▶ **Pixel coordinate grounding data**
════════════════════
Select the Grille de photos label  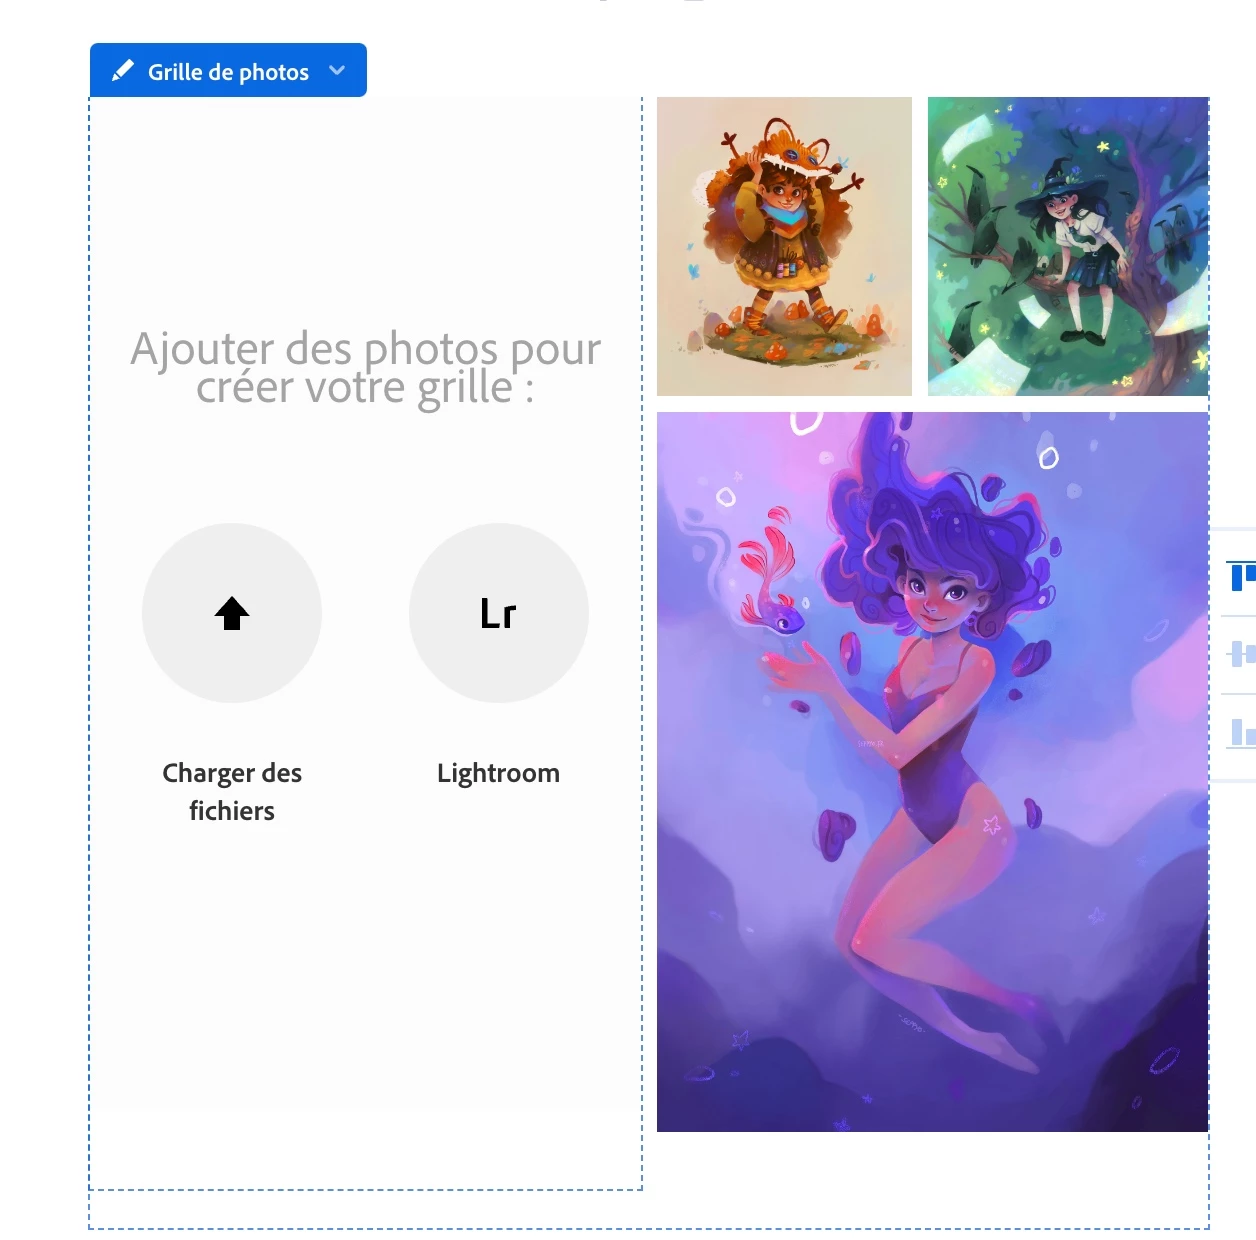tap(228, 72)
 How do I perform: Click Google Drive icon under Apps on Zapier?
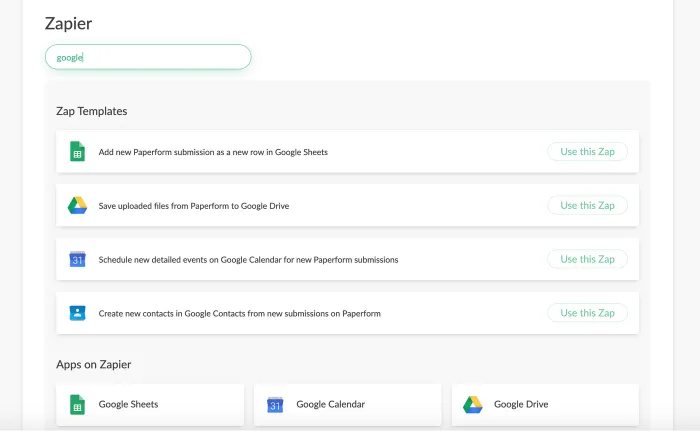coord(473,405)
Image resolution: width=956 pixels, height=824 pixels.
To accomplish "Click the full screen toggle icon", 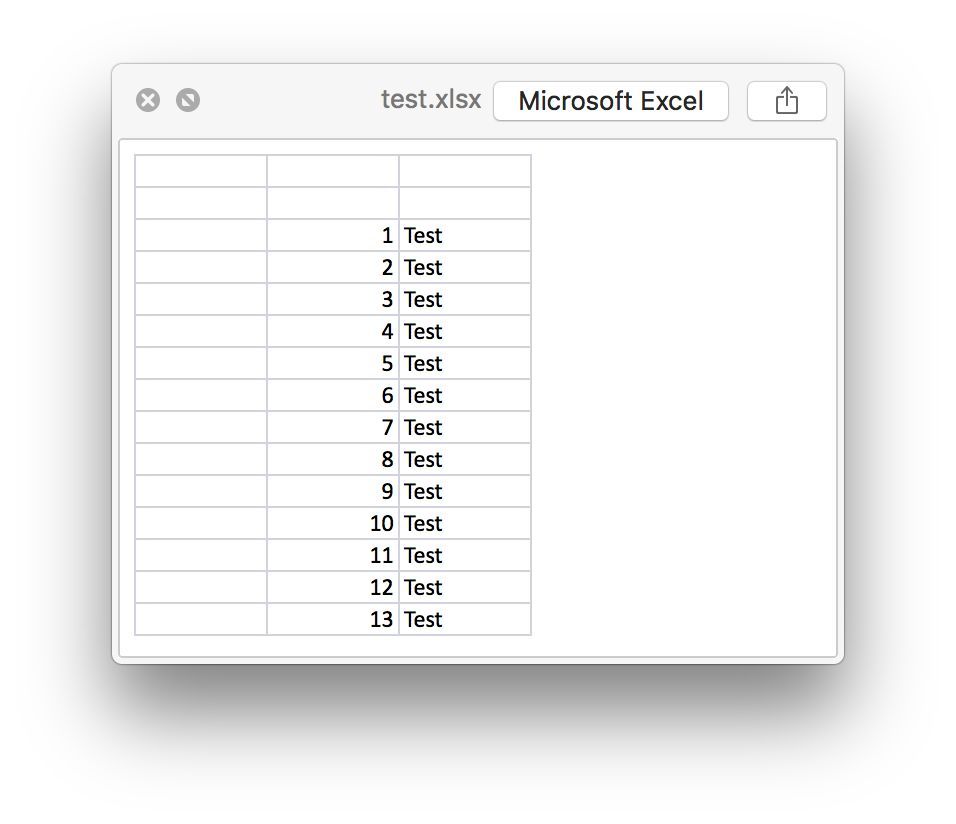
════════════════════
▶ **Exercise instructions**
Exactly the lines from the line containing "Image resolution: width=956" to the end of the records need to be copied, both ends included, with pictures left out.

▶ **Result**
Image resolution: width=956 pixels, height=824 pixels.
To accomplish "Click the full screen toggle icon", 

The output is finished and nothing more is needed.